Moving Past Jealousy

We have a great article up over at Fuel Your Photography. Great resource with daily articles-- go check them out. We have our September article that i never shared with you all. I hope you enjoy! :)

Moving Past Jealousy

Often we hear about a pseudo war: Seasoned Photographers vs. Incoming Newbies.

There are 2 sides to the issue: Those that are angry cameras are put into the hands of the masses, and those who are okay with the shifting market.

So many photographers who view themselves as successful yet not solidly so, see these new photographers coming into photography making mistakes just because they’re ignorant and no one’s told them otherwise. In fact some of the mistakes are ones the seasoned photographers made. Granted, there are many things new photographers can do, such as obtain a tax id, business license, charge sales tax, keep books and so on.

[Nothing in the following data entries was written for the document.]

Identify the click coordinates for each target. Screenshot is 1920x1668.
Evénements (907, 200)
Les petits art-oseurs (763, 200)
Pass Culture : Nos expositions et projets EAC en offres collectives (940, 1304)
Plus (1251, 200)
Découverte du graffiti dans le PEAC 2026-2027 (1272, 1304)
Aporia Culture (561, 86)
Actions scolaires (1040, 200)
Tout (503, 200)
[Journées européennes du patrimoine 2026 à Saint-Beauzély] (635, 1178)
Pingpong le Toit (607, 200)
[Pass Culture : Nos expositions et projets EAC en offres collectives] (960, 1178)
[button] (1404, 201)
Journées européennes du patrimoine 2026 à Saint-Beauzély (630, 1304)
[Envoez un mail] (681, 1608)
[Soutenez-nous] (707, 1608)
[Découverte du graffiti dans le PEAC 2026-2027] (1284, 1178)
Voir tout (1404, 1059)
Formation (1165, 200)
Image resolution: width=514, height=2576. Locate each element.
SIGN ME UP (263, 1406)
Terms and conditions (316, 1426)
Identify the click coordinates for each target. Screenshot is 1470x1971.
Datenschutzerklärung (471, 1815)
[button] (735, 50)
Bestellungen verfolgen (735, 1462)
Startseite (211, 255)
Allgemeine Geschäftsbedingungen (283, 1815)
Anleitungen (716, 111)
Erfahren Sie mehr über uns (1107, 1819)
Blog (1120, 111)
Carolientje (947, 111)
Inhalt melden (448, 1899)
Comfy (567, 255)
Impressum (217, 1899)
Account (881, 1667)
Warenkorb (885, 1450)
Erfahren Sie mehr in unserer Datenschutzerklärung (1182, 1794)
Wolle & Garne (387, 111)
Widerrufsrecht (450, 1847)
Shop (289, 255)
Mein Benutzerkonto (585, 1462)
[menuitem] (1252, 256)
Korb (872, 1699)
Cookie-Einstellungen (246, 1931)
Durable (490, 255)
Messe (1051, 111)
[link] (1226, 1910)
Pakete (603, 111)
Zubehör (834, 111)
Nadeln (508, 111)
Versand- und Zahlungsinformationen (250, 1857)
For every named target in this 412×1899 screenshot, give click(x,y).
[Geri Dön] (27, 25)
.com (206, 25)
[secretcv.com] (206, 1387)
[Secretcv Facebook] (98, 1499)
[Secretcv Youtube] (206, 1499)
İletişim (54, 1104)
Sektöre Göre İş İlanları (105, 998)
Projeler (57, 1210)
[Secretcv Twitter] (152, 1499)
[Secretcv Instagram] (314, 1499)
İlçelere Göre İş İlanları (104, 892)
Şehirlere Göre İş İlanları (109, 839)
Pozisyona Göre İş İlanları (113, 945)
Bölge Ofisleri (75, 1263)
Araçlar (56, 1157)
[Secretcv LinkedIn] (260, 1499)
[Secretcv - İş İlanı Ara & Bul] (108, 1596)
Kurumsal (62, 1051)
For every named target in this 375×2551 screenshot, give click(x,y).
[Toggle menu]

But if they are genuinely doing their best to play by the rules, why are we trying to hit them before they’re even on their feet?

Do you want to know the secret? Whether they realize it or not, so many photographers are upset by these new photographers because…

…we are all jealous.

Now, not many photographers realize it—they may be angry, or upset, or bitter for some reason, but in the end, it comes down to jealousy, which is a manifestation of fear. We are jealous of the new-found talent, their passion for what we are burdened down about, at the continual praise they receive. Even if you yourself are quite new, you may look at other fellow newbies and see their “success” against the lack of yours.

Julia Cameron, in her book The Artist’s Way, covers a vast majority of topics, one of which is jealousy. “At its root, jealousy is a stingy emotion. It doesn’t allow for the abundance and multiplicity of the universe. Jealousy tells us there is room for only one—one poet, one painter, one whatever you dream of being.”

We see the immediate and lavish praise new photographers are getting from their friends and family, for photos that in our view aren’t even good. We foolishly think them getting praise for their journey is diminishing our ability to receive praise. They are receiving what we think we are deserving of.

But jealousy is lethal, if not corrected. Jealousy is taking poison while waiting for the other person to die.

So what can we do?

Cameron suggests to make a Jealousy Map: turn that emotion into ACTION.

3 columns: who you are jealous of, why (be specific), and an action to move you forward to your goals and out of jealousy.

Make a plan of action to conquer that jealousy, and then get to WORK. You’ll be amazed how much time you spend worrying about what other people are doing, and if you just do a small list of tasks, the act of DOING solves your problems much faster than you ever imagined. In Julia Cameron’s words, “…action holds the key to our freedom.” There is power is getting out there and DOING specific things to drive you closer to your goal.

Rejoice in yourself, and let others have their successes. Someday you’ll get to a point where you can even be glad for them and their accomplishments. Their success won’t feel like a threat to you. Besides, aren’t we here for the enjoyment of photography in the first place?

1 comment:

HaileyzComet said...

Very good article! I think it's something every profession deals with yet for some reason it's on overload in the photography community!